New patient-friendly stem cells for heart research

iPS cellsWe’ve supported scientists at the University of Cambridge who have discovered a brand-new way to make what are known as induced pluripotent stem (IPS) cells from routine blood samples.

The research was led by Dr Amer Rana, BHF Professor Nick Morrell and Dr Ludovic Vallier.

iPS cells offer great potential for the future treatment of cardiovascular diseases

The cutting edge of heart research

These iPS cells are at the cutting edge of heart research and could completely change treatments for people with heart disease in the future.
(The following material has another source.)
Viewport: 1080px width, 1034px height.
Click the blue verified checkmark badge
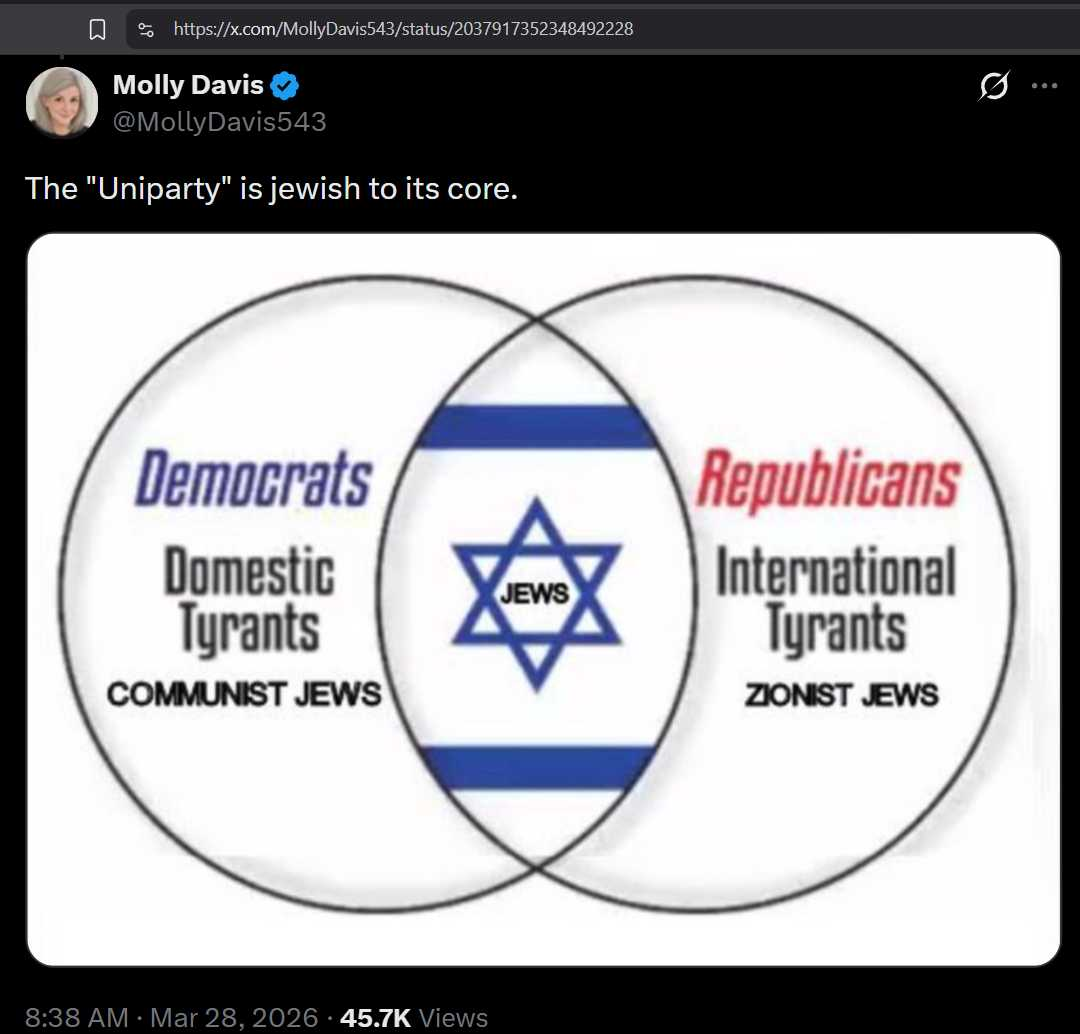pyautogui.click(x=284, y=85)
This discovery takes the cells a step closer to one day helping heart patients.

iPS cells can be turned into any other cell in the body, including blood vessel cells or heart cells – using different cocktails of chemicals. Scientists can use these cells to study disease, and one day hope to grow them into tissue to repair the damage caused by heart and circulatory diseases. We launched our Mending Broken Hearts Appeal in 2011 to fund more regenerative medicine research that could lead to treatments to repair hearts damaged by heart attack. We urgently need your support to keep funding scientists who are making breakthroughs like this.

Finding good cells

Researchers have struggled to find a good type of cell in the blood that can be turned into a stem cell, and often have made iPS cells from skin or other tissues. Taking skin cells require a surgical procedure, like a biopsy, which can be a problem – particularly for children and older people.
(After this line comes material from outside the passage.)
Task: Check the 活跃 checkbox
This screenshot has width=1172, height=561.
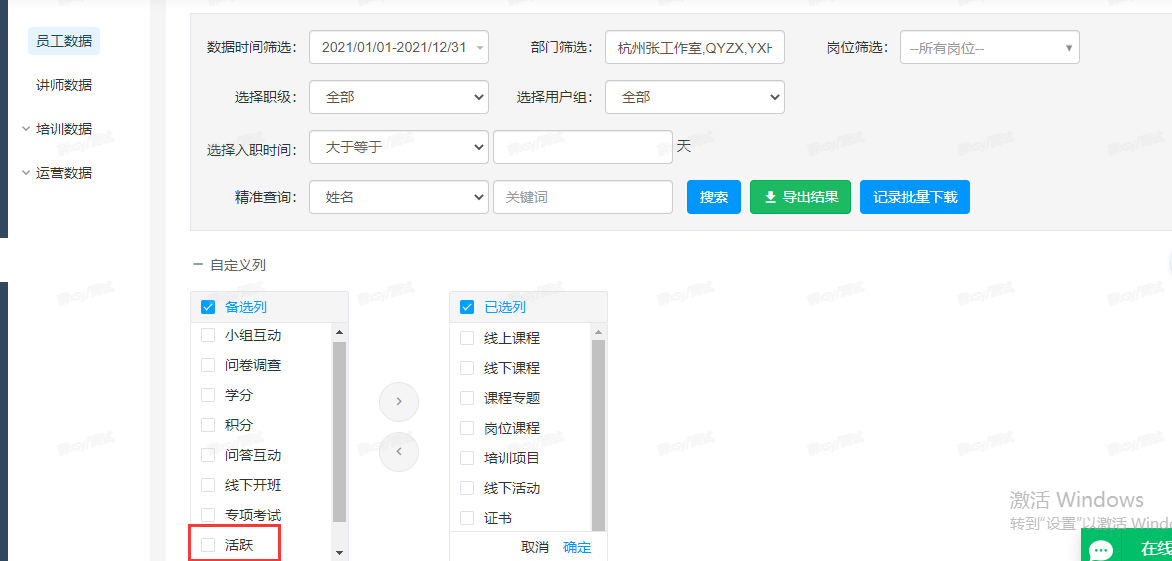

Our Research Advisor, Dr Shannon Amoils, said:

"iPS cells offer great potential – both for the study and potentially the future treatment of cardiovascular diseases. As iPS cells are made from the patient’s own tissue, they can be used to study diseases and hopefully one day to repair damaged tissue without being attacked by the body’s immune system.

"Being able to efficiently produce iPS cells using cells from a blood sample will make it easier for researchers to push this technology forward. But there are still many hurdles to overcome before this kind of technique could be used to treat patients."

We need your donations to make our goal of finding a cure for heart failure into a reality. Please donate to our Mending Broken Hearts Appeal today to help bring hope to millions worldwide.

This exciting research was published in the scientific journal Stem Cells: Translational Medicine.